**Tareas escritas:**
1. Según el texto sobre el vino, ¿qué transforma el vino durante su reclusión y en qué lo convierte?
2. Reproduce fielmente el pasaje del texto sobre el vino que empieza en "En las últimas" y termina en "aguas en calma.".

La grandeza del vino radica en que, durante esa reclusión, transforma la mezquindad y la exuberancia de su juventud en esa vital complejidad de la edad madura, cuando todo se equilibra y se vuelve profundo y generoso. Es también cuando el vino reafirma su origen en cada molécula de su cuerpo y devela con transparencia aquellos rastros de un verano caliente o de varias madrugadas frías. 

Es cuando nos habla de las manos curtidas que recogieron sus frutos; de los guardianes que transformaron el zumo en mosto y el mosto en vino, y el vino joven en un vino de crianza, y el vino de crianza, en un siervo de clausura.

En las últimas dos semanas de la virulenta catástrofe que ahora nos circunda he estado inspeccionando botellas que claman libertad; he repasado, una a una, etiquetas que me invitan a revivir todos los momentos y lugares en que llegaron a mis manos. Y por ahí derecho desfilan en mis recuerdos personas, travesías por tierra y aire, valles, montañas, desiertos, mares furiosos y aguas en calma.

Tirabuzón en mano, he decidido abrir muchas de esas botellas guardadas para explorar lo que atesoran en su interior: unas, porque han permanecido en la penumbra durante decenas de años; otras, porque me traen a la memoria a sus geniales autores; otras, porque son testimonio de suelos y subsuelos antes inexplorados o porque atestiguan viejas prácticas traspasadas de generación en generación; no pocas, porque se han convertido en íconos vivientes de su época. Y bastantes más porque me han enseñado a descubrir los misterios de las altitudes y las latitudes. O la ausencia del añejamiento en roble. O el regreso a materiales nobles versus el acero inoxidable. Y ahí voy, rescatando del encierro silente a estas vidas líquidas para que me hagan más amable y emocionante el mío propio.

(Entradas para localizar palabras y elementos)
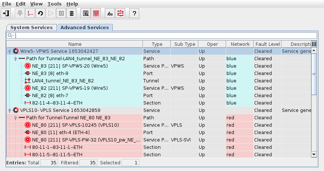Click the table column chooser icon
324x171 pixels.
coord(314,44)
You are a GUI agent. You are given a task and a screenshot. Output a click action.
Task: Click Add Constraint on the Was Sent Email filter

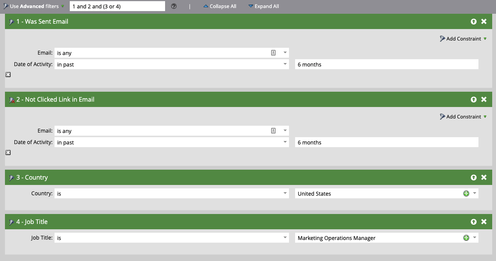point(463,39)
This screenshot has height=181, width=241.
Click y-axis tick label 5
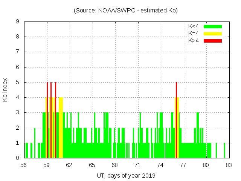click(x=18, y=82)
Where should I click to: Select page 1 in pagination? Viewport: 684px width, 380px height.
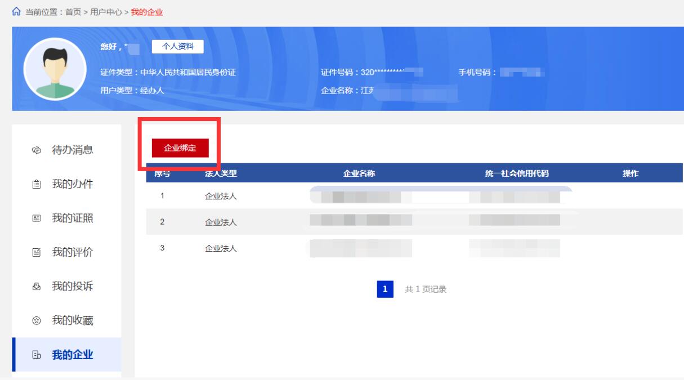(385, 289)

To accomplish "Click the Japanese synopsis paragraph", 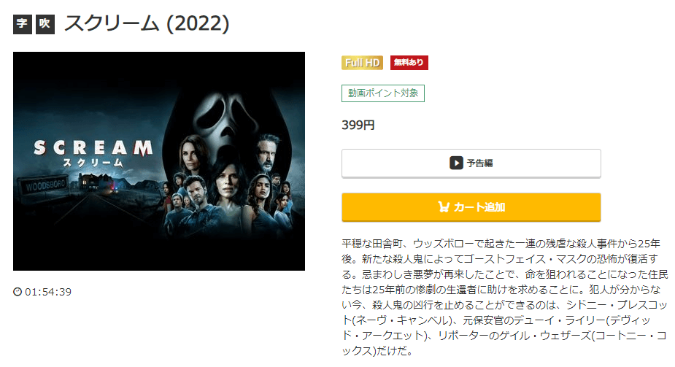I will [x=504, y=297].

**Soluciones por tarea:**
1. Transforma la mezquindad y la exuberancia de su juventud en la vital complejidad de la edad madura.

2.
En las últimas dos semanas de la virulenta catástrofe que ahora nos circunda he estado inspeccionando botellas que claman libertad; he repasado, una a una, etiquetas que me invitan a revivir todos los momentos y lugares en que llegaron a mis manos. Y por ahí derecho desfilan en mis recuerdos personas, travesías por tierra y aire, valles, montañas, desiertos, mares furiosos y aguas en calma.